J.P. Morgan Hammers AOL Revenue Forecast

hammeringTo reflect slowing growth in the third-party and display ad business, J.P. Morgan has reduced its ad revenue forecast for AOL for the remainder of this year and next year.

The report's author, J.P. Morgan analyst Imran Khan, also plans to raise the bank's estimate for cost of revenue "to incorporate our expectation of growing traffic acquisition costs."

"Our new Adjusted (Operating Income Before Depreciation and Amortization) estimate of $1.43 billion, 11% below our previous number, drives a 3c reduction in 2009 EPS to $1.13," Khan writes in the report. "We now expect AOL advertising revenue of $2.4 billion in 2009, an increase of 8% year-over-year--compared to our previous estimate of a 12% improvement."
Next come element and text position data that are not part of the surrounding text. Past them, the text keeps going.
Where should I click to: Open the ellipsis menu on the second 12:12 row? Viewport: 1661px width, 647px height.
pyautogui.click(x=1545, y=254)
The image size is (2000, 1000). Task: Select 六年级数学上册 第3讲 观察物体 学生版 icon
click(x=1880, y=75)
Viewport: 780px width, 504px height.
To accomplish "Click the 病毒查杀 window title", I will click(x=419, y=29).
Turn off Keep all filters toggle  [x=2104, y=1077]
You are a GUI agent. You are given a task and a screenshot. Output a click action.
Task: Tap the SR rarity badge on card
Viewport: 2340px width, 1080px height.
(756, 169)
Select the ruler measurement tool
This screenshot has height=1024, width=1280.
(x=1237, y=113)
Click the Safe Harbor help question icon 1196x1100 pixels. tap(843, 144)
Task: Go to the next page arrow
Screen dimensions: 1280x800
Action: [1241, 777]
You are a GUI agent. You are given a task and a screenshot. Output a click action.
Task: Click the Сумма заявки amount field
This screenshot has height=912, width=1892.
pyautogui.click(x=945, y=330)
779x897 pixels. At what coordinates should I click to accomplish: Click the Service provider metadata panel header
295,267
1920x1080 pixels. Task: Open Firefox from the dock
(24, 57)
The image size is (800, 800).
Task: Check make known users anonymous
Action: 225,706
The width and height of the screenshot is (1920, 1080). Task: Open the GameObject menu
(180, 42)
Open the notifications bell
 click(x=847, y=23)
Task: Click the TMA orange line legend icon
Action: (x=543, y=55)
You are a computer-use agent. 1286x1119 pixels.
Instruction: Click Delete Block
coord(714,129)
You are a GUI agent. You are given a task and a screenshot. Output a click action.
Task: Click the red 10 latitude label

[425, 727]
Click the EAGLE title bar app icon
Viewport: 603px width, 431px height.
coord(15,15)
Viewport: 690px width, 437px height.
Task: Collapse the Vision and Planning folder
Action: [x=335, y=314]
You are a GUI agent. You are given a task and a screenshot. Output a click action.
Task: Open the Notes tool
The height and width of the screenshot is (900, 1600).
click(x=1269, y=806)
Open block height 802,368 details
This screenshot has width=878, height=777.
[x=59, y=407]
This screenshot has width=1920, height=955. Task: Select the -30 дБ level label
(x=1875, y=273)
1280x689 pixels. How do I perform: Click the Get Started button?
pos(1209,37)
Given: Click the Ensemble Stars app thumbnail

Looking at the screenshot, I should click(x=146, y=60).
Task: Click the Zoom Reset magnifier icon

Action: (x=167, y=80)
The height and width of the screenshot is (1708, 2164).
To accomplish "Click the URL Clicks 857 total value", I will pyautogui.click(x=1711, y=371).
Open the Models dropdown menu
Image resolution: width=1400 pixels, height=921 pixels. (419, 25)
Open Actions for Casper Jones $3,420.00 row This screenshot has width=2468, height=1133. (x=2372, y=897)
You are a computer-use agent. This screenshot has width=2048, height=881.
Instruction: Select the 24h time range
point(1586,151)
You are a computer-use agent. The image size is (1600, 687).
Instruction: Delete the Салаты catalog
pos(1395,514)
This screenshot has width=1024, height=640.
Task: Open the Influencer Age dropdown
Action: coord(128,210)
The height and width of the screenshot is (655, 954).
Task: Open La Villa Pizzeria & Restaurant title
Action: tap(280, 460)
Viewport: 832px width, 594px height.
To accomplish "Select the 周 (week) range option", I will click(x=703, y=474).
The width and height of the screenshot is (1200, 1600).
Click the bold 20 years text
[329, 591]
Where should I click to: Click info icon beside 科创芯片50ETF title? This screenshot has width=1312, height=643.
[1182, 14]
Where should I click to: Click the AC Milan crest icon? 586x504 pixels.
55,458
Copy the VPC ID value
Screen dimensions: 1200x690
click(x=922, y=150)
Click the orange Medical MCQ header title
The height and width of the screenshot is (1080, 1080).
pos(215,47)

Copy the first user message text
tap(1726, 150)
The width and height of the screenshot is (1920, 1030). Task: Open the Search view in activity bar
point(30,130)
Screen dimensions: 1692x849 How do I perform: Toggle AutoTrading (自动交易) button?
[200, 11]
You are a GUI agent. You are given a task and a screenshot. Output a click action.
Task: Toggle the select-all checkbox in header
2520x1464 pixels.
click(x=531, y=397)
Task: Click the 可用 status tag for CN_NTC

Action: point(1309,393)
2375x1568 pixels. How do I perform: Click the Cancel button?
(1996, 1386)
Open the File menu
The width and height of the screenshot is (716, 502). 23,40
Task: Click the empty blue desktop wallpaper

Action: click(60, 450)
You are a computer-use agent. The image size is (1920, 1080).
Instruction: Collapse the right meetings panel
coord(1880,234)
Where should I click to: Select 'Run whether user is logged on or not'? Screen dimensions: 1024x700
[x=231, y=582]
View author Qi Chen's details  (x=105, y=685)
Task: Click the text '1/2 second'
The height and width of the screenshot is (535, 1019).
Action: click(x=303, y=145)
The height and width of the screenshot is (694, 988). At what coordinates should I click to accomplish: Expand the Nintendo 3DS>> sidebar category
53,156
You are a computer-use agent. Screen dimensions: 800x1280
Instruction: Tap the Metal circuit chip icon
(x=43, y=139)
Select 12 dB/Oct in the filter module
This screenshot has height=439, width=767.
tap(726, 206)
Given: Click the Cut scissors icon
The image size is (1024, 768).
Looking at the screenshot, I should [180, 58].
The discouraging report comes at a particularly bad time for AOL, with parent company Time Warner rumored to be nearing a sale of the unit to rival Web portal Yahoo.

The new projections still imply growth at Platform A, AOL's ad unit, of 9% next year, following a projected organic revenue increase of 24% this year.

"We believe that traffic acquisition costs (TAC) will drive year-over-year gross margin compression and an Adjusted OIBDA decline in 2009," Khan writes. "We think the implication of a $100 million year-over-year increase in TAC in the first half of 2008 due to a change in accounting may have been overlooked by the Street."

The analysis shows that TAC will grow 26% for the entirety of this year, and 7% next year. Assuming that AOL's cost of revenue excluding TAC has stabilized, Khan arrives at an Adjusted OIBDA estimate of $1.43 billion--11% lower than the bank's previous forecast.

J.P Morgan expects TAC to increase next year to $810 million, up from $604 million in 2007 and $759 million this year.

"We are lowering our '09 Adjusted OIBDA estimate by $176 million," added Khan. "While our '08 Adjusted OIBDA forecast remains largely unchanged at $1.5 billion as lower revenue is offset by a reduction in SG&A expenses, we now expect a materially lower 2009 Adjusted OIBDA due to reduced expected advertising revenue and continued gross margin compression."